In general, people worry how projects will affect agriculture, health and the environment. They have questions about the need for transmission projects, and they have fears about the use of eminent domain and whether they’ll be treated fairly in the event that a project needs to take their land.

Opposition related to all of these issues appears to be made worse by misinformation or a lack of information.

“Communication is the absolute most important thing,” said Lu Nelsen, author of the report, From the Ground Up: Addressing Key Community Concerns in Clean Energy Transmission. “In most cases, [developers] spend too much time trying to catch up.”

The Center for Rural Affairs is a member of RE-AMP, which also publishes Midwest Energy News.

Opportunities to reach out

A historic transmission build-out is underway in the Midwest in an effort to help the nation’s aging electricity grid catch up to 21st century demands. As the frequency of outages grows, so does the need for new “green energy superhighways” to deliver wind power to cities from more sparsely populated rural areas.

With transmission bottlenecks being a key impediment to wind power’s growth, the report says it is critical for developers to address communities’ concerns.

The report’s recommendations include hosting more open houses, having a better online presence, and allowing more collaboration on routing decisions.

Some good news for developers: landowners and communities in the path of transmission projects often start out neutral or skeptical, but not reflexively opposed to projects. Instead, they tend to raise questions and concerns early on and wait for answers before taking a position.

It’s when these questions and concerns aren’t adequately addressed that views can harden against a project, the report suggests.

“One of the easiest recommendations for developers to implement is to increase the frequency of open houses and public meetings,” it says.

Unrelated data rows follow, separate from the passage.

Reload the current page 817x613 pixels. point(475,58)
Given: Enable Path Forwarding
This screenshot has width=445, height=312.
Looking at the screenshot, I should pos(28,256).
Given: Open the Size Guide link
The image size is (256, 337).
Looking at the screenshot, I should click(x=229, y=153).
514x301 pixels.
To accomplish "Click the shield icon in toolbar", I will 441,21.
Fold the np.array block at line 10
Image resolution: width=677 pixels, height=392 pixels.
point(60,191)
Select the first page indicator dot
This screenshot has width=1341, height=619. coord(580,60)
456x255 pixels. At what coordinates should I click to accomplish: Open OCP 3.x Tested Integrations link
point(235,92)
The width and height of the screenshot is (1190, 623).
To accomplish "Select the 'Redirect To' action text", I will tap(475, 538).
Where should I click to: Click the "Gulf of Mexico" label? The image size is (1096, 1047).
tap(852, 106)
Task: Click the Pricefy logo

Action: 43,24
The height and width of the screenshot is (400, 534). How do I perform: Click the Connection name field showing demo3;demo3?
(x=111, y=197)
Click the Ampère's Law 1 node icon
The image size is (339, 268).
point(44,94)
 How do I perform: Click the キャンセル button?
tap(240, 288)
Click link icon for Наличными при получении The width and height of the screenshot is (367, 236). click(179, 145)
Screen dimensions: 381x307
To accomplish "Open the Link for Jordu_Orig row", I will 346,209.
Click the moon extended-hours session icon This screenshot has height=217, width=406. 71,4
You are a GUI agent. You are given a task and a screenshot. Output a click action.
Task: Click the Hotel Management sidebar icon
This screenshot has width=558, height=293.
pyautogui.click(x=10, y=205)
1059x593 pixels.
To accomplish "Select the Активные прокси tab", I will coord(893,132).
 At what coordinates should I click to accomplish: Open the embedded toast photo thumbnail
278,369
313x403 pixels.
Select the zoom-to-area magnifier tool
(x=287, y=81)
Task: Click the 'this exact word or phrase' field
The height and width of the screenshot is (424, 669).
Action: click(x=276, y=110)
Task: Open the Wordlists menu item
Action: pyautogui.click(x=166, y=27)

The report says that many developers treat open houses as an obligation rather than a chance to understand and address community concerns. It recommends earlier and more frequent open houses, as well as continued outreach after the meetings are held.

Improving websites with user-friendly designs and up-to-date information is another easy step for developers to improve communication, the report says. It cites the interactive page for a project in South Dakota by Otter Tail Power and Xcel Energy as an example.

Common objections

The report says developers could prepare fact sheets that anticipate and address concerns that community members are likely to raise.

They could also encourage more collaboration on project route and design. The report recommends that developers work with government, communities, landowners, and advocacy groups to identify environmentally sensitive or other significant areas that should be avoided for conservation reasons.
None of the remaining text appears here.